* **Required work**:
a – Answer these from the interview with Andrew Whitehead:
(i) How many years did Andrew spend with BBC News?
(ii) What course did he originally come to Warwick to do?
(iii) What issue was the occupation of Senate House about?
b – Please repeat the part of the interview with Andrew Whitehead between "I wrote a few" and "in the BBC?", inclusive, with no changes.
c – Pick up the interview with Andrew Whitehead after its final line and keep writing it.
━━━ Text passage ━━━
Promoting a protest at Warwick propelled Dr Andrew Whitehead (MA Social History, 1989; PhD History, 2013) towards a career in journalism. Having joined as a trainee at the BBC for just three months, Andrew went on to spend 35 years with BBC News. In his last role as Editor of BBC World Service News, Andrew was responsible for programming on the BBC's most widely listened to radio network, with a global weekly reach of about 100 million listeners.

Andrew returned to campus earlier this year, where he spoke at a Careers event for History students, and was interviewed by final year History student Enoch Mukungu (pictured left).

Why did you decide to come to Warwick?

I originally came to do a one-year masters course in Social History and stayed on to do a PhD. It took me a long time to get that finished (about 30 years!).

What are your standout memories of Warwick?

I had a great time. As ever being a student there’s a mix of memories, but the main thing that remained with me is the lasting friendships. I enjoyed the academic side of things and there was a lot of politics happening at Warwick then, so I enjoyed getting involved in that too.

How did Warwick help prepare you for your career in journalism?

I wrote a few articles for The Boar, and was involved with a big occupation of Senate House regarding overseas student fees. I became the lead of a small group that looked after public relations, drafting press releases, getting in touch with local radio and newspapers trying to get coverage.

At the end of the occupation everybody left by agreement, and we held a press conference in the occupied Senate House. We had a panel of people prominent in the occupation addressing the two journalists, and in the same room, about 200 of the occupying students as well. It was an unconventional news conference, but it gave me a taste and helped propel me in the direction of journalism.

How did you get your first role in the BBC?
━━━ Recorded information ━━━
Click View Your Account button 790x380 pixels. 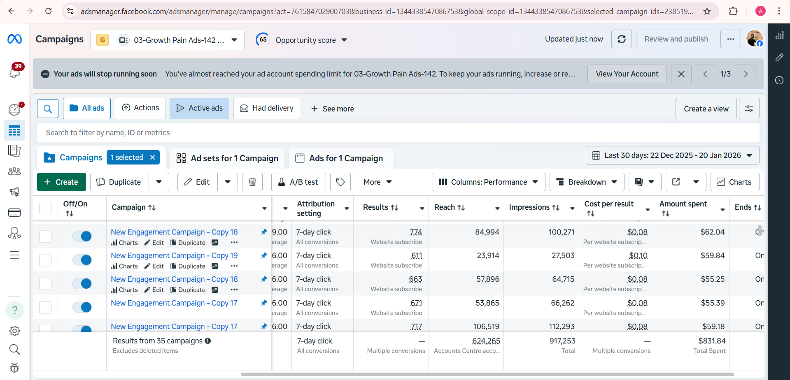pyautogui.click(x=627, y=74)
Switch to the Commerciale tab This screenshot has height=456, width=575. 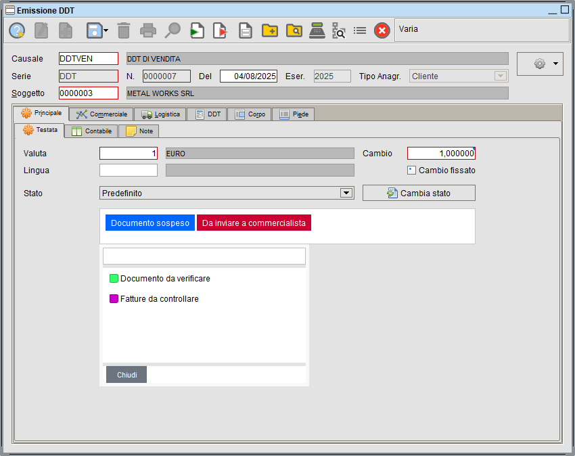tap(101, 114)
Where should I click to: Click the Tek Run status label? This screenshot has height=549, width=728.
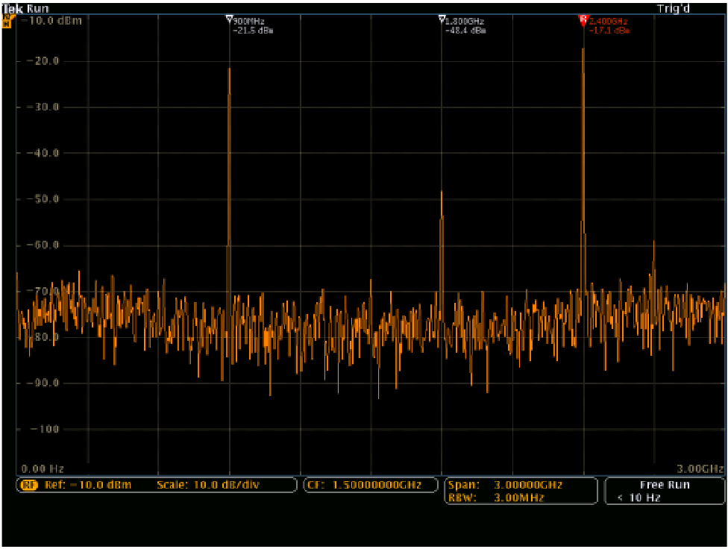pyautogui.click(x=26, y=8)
━━━
* **Response list**:
a –
(i) 35 years
(ii) A one-year masters course in Social History
(iii) Overseas student fees

b –
I wrote a few articles for The Boar, and was involved with a big occupation of Senate House regarding overseas student fees. I became the lead of a small group that looked after public relations, drafting press releases, getting in touch with local radio and newspapers trying to get coverage.

At the end of the occupation everybody left by agreement, and we held a press conference in the occupied Senate House. We had a panel of people prominent in the occupation addressing the two journalists, and in the same room, about 200 of the occupying students as well. It was an unconventional news conference, but it gave me a taste and helped propel me in the direction of journalism.

How did you get your first role in the BBC?

c –
I was persistent and initially got a three-month traineeship at the BBC World Service as a talks writer. To apply, I had to send in a topical piece of work, so I wrote about the clashes between squatters and police I’d witnessed in Amsterdam during Queen Beatrix’s coronation, while I was reading for my PhD! In the end my three-month traineeship progressed into a 35-year career at the BBC.

It's a long time, but at the BBC you can do all sorts. I spent seven years working in India. I've covered British politics, been a radio presenter, been a manager, worked in television, written for online and made radio documentaries.

I covered British politics for four years during a fascinating part of political history, including interviewing politicians including Margaret Thatcher, Tony Blair and even Nelson Mandela. I reported on Margaret Thatcher’s fall from power in 1990.

I particularly remember reporting in India as a very exciting time. I spent a lot of time going up to Kashmir because of the conflict. It showed me the world and I realised that journalism could put me at really important turning points in history. I had reason to meet, talk to and (to some extent) get to know all sorts of people. I met big names, but also people who are at the sharp end of what's happening. People who were suffering, people who had a particular viewpoints or people who were advocating for change and campaigning.

Who's your favourite person you’ve interviewed?

Well, it's not Margaret Thatcher – she terrified me!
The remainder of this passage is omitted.